Below are some records; repeat them all exactly, minus the pictures.

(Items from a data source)
-- Opening Marker --

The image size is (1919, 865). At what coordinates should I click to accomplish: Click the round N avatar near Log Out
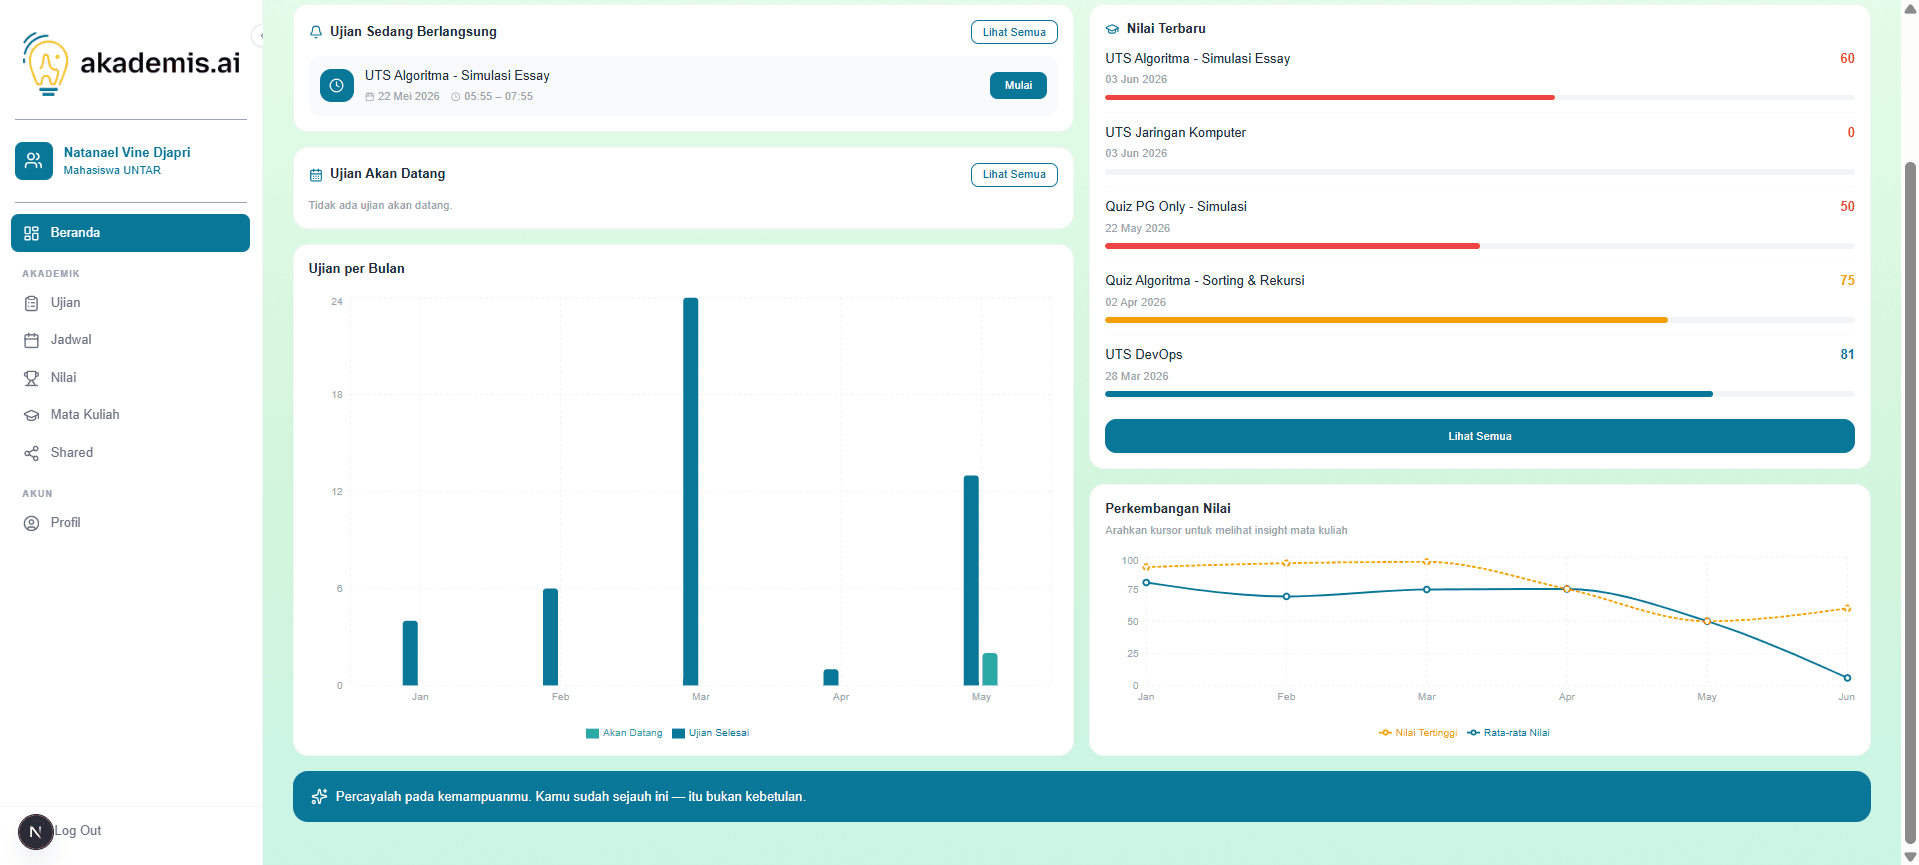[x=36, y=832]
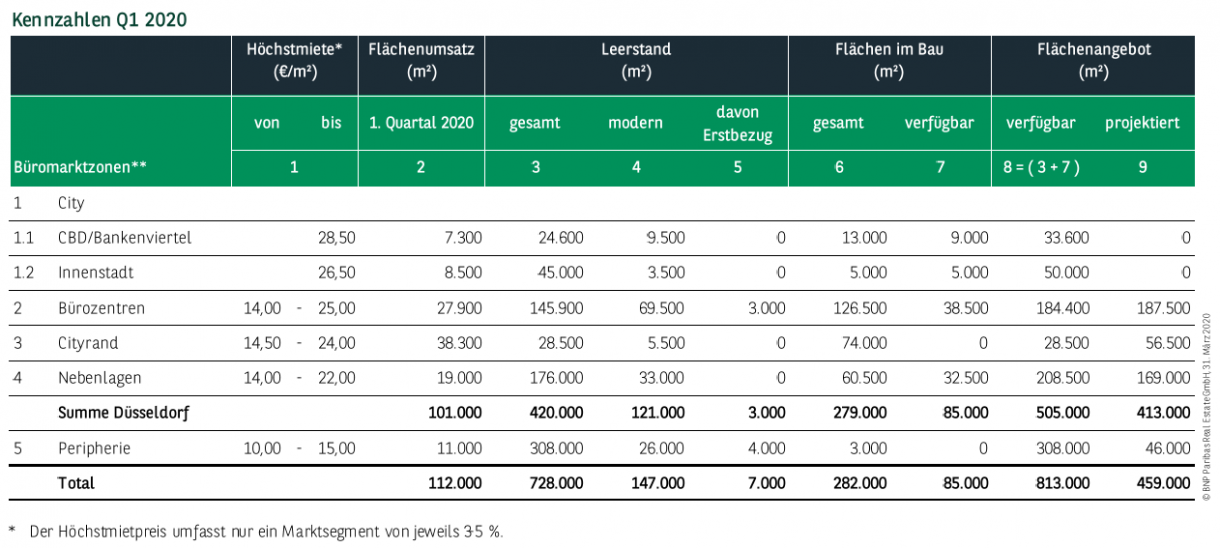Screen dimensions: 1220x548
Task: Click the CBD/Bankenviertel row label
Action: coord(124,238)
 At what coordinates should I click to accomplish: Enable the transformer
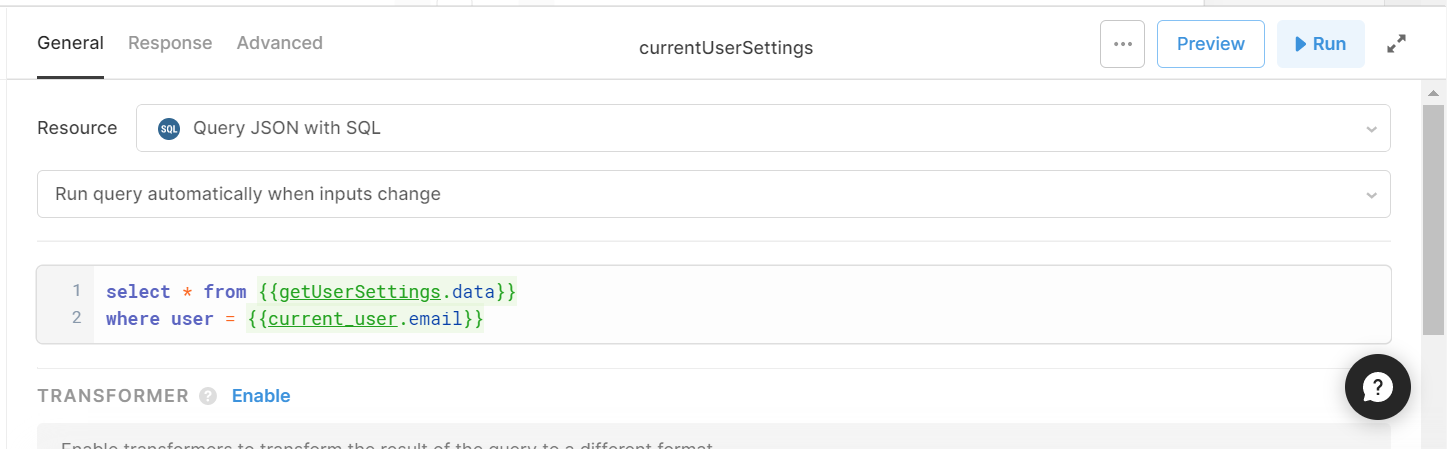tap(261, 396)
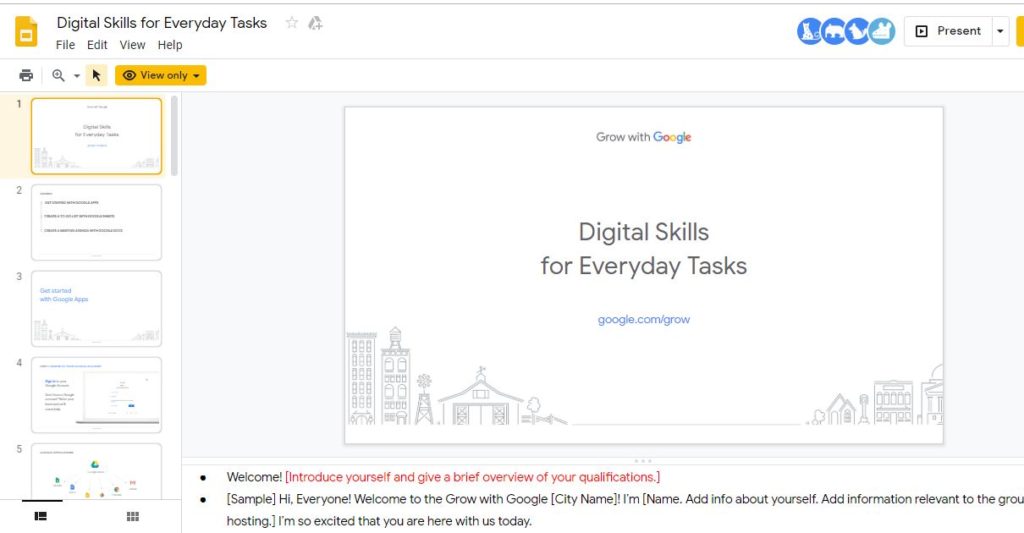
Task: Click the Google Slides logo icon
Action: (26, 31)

-- Closing Marker --

- [RESPONSE BELOW]
The image size is (1919, 865). At what coordinates should I click to accomplish: Click the round N avatar near Log Out
[x=36, y=832]
Screen dimensions: 1220x548
Task: Click the CBD/Bankenviertel row label
Action: coord(124,238)
 At what coordinates should I click to accomplish: Enable the transformer
tap(261, 396)
Task: Click the Google Slides logo icon
Action: (26, 31)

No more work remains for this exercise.